Twenty and more years after the young men had gathered of a Friday or a Saturday evening as reported above, the chief character began to notice in newspapers one after another advertisement offering for sale one or another building of two or even three storeys that had formerly been a convent for an order of nuns or a monastery for an order of Catholic priests in some or another town in the countryside of Victoria. At the time when the young man in the upstairs flat began to explain how he would spend the equivalent of twenty million dollars, it would have seemed preposterous to suppose that any convent or monastery in any town in the countryside of Victoria would ever be offered for sale, and yet the young man predicted that the Catholic Church, which was then a flourishing organisation, would soon begin to be less than flourishing and that convents and monasteries would soon be offered for sale. The young man explained to the other persons in the upstairs flat that he would use part of the proceeds of his legal action as the purchase-price of a building of two or even three storeys in the countryside of Victoria, which building had been formerly a monastery or a convent.
When the young man who lived in the upstairs flat first mentioned a monastery or a convent, and whenever he afterwards talked about such a building, the chief character saw in his mind one or another detail of an image of a two-storey building of bluestone that he had seen twice only, on a certain Saturday when he had attended a race-meeting for the first time. The chief character had been taken to and from the race-meeting by a paternal uncle who lived in a coastal city in the south-west of Victoria. The race-meeting had been held some twenty miles inland from the coastal city, at a racecourse that was surrounded by mostly level grassy countryside with trees in the distance. Between some of the trees were the roofs of buildings in a small town. The tallest of these buildings was a convent belonging to an order of teaching nuns. The chief character had only twice glimpsed the convent through the windows of his uncle’s motor-car but he, the chief character, had noted several dormer windows above the level of the upper-storey windows. He had asked his uncle whether the windows were mere ornaments or whether each window had behind it a cell-like room where one or another nun read or prayed or slept of an evening. The uncle first told the chief character that any male person who went beyond the hallway and the front parlour of the convent earned the penalty of immediate excommunication. The uncle then said that the nuns in the convent in the small town took in as boarders a few older girls from districts further inland. Perhaps each of these older girls, so the uncle said, was allotted a comfortable attic room with a window overlooking grassy countryside and part of a distant racecourse.

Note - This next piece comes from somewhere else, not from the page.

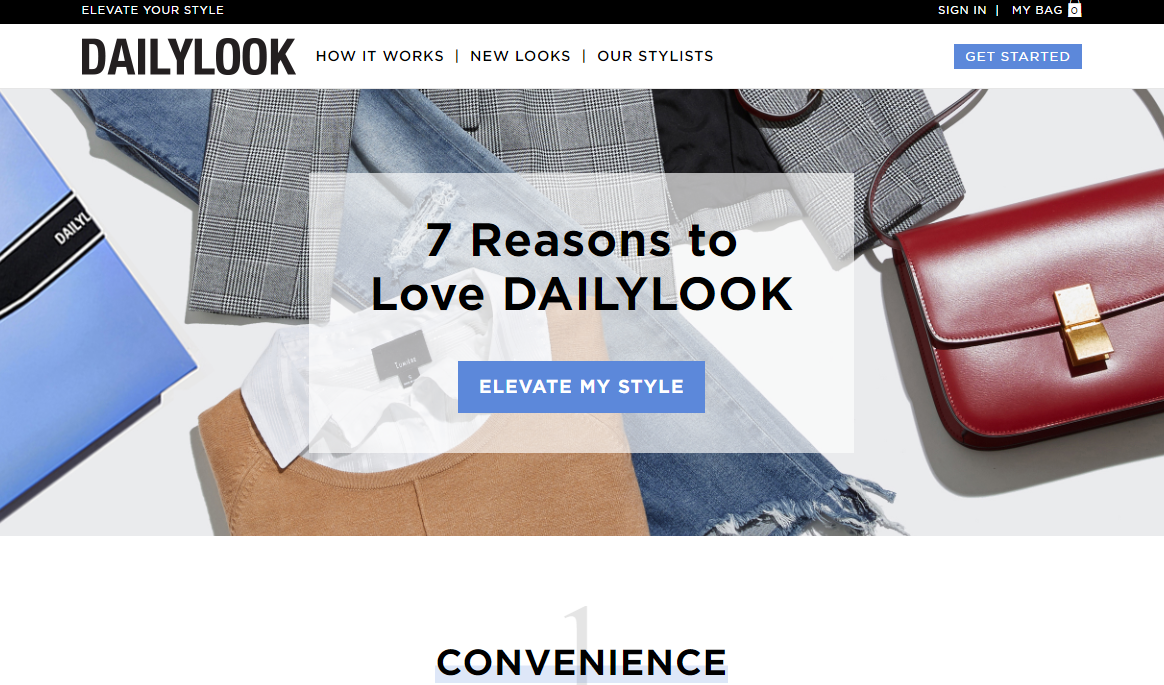Screen dimensions: 1164x685
Task: Click the GET STARTED button
Action: coord(1017,56)
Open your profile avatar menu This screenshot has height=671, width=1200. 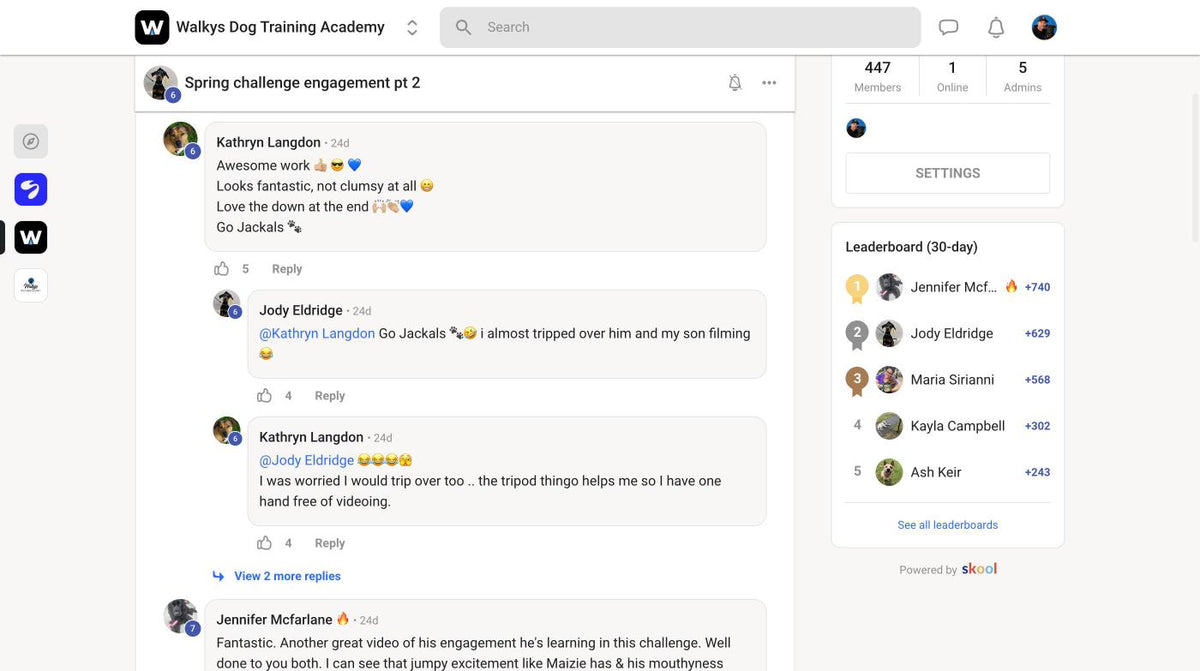click(1044, 28)
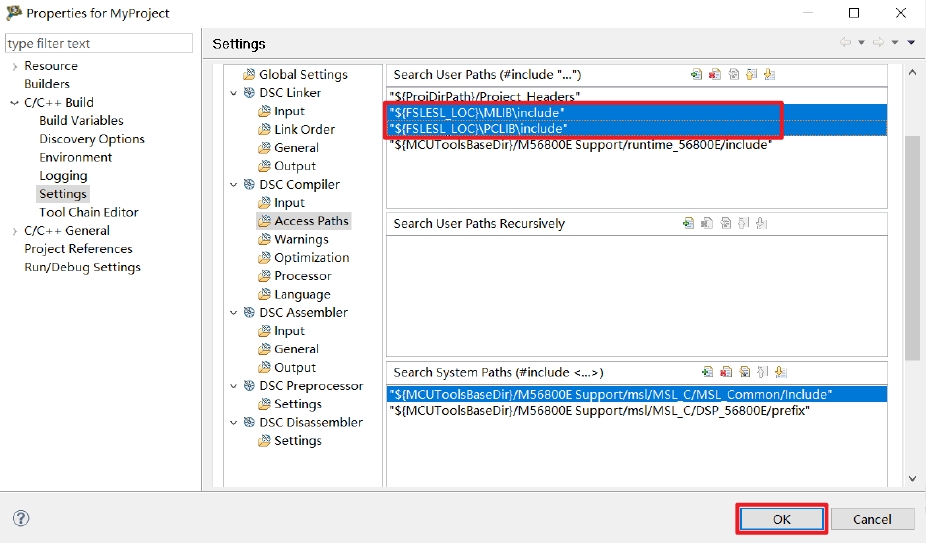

One of the conditions of his buying the convent or monastery, so the young man told his listeners in the upstairs flat, was that all the furnishings and fittings should be sold to him. He would be especially concerned to have the chapel handed over to him with its altar and tabernacle intact and the sacristy with its cupboards full of vestments and so-called sacred vessels. If possible, he would buy also the robes or the habits worn by the priests or the nuns who had formerly lived in the building. After having acquired the building, he would arrange for part of the first floor to be turned into a luxuriously appointed apartment for himself and the woman who lived with him. The rest of the first floor would be turned into many smaller apartments, each of which would be occupied, so the young man said, by a high-class call-girl. The upper floors would be converted into spacious apartments to be occupied permanently, or at weekends, by each of the young men who had visited him on the many Friday and Saturday evenings when he had been no more than a clerk who worked in a building of many storeys and who lived in an upstairs flat. One of these young men, of course, would have been the chief character.